A proposta é que cada escola receba por ano R$ 2 mil fixos e R$ 10 por aluno. “É fundamental fortalecer a autonomia e melhorar a autogestão das escolas públicas municipais”, salienta Roselei. “É um valor pequeno para solucionar problemas relativamente pequenos, mas que causam grandes transtornos”, explica.

Os diretores das escolas poderão utilizar o recurso para melhorar a infraestrutura física e pedagógica de forma mais ágil e dentro do que a legislação permite. Para receber o recurso, a escola terá que aderir ao PDDE-M. “O repasse será feito em parcela única e a prestação de contas será orientada pelo Departamento de Convênios da Prefeitura”, observa o vereador.

Do valor recebido, 40% devem ser destinados a despesas de investimento, como a compra de um material permanente, e 60% para custeio e material de consumo. O objetivo da nova lei é simplificar e racionalizar a gestão das escolas municipais.

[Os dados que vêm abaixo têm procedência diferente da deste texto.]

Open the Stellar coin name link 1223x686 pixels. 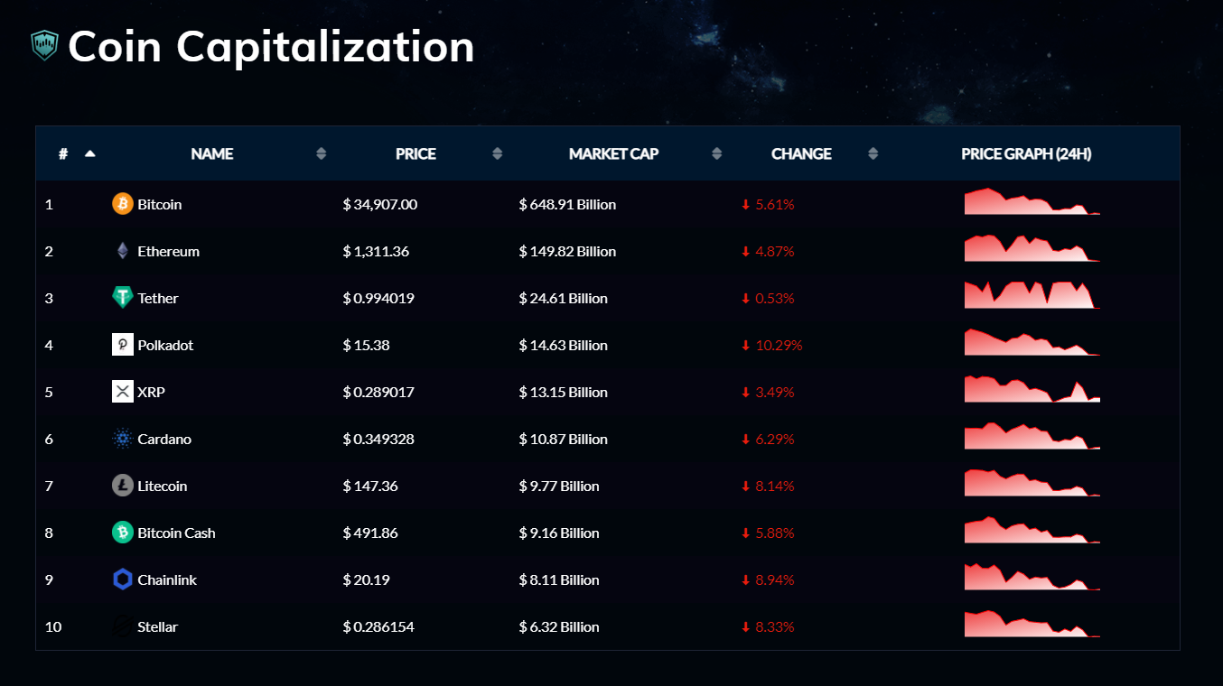(157, 626)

A adesão da escola deve ocorrer até 10 de março de cada exercício e os valores serão reajustados a cada 12 meses. Com o dinheiro os diretores podem comprar material permanente, realizar pequenos reparos e serviços necessários à manutenção da escola, comprar material de consumo ou pedagógicos que auxiliem no desenvolvimento de atividades educacionais.

A lei proíbe usar o recurso para implementar ações que já são objeto de outros programas, gastar com pessoal ou pagar servidor público por consultoria, contratar empresas que tenham servidor público como sócio ou empregado, pagar multas, impostos ou comprar alimentos, medicamentos, combustível e taxas de qualquer natureza. O governo federal mantém o PDDE desde 1995.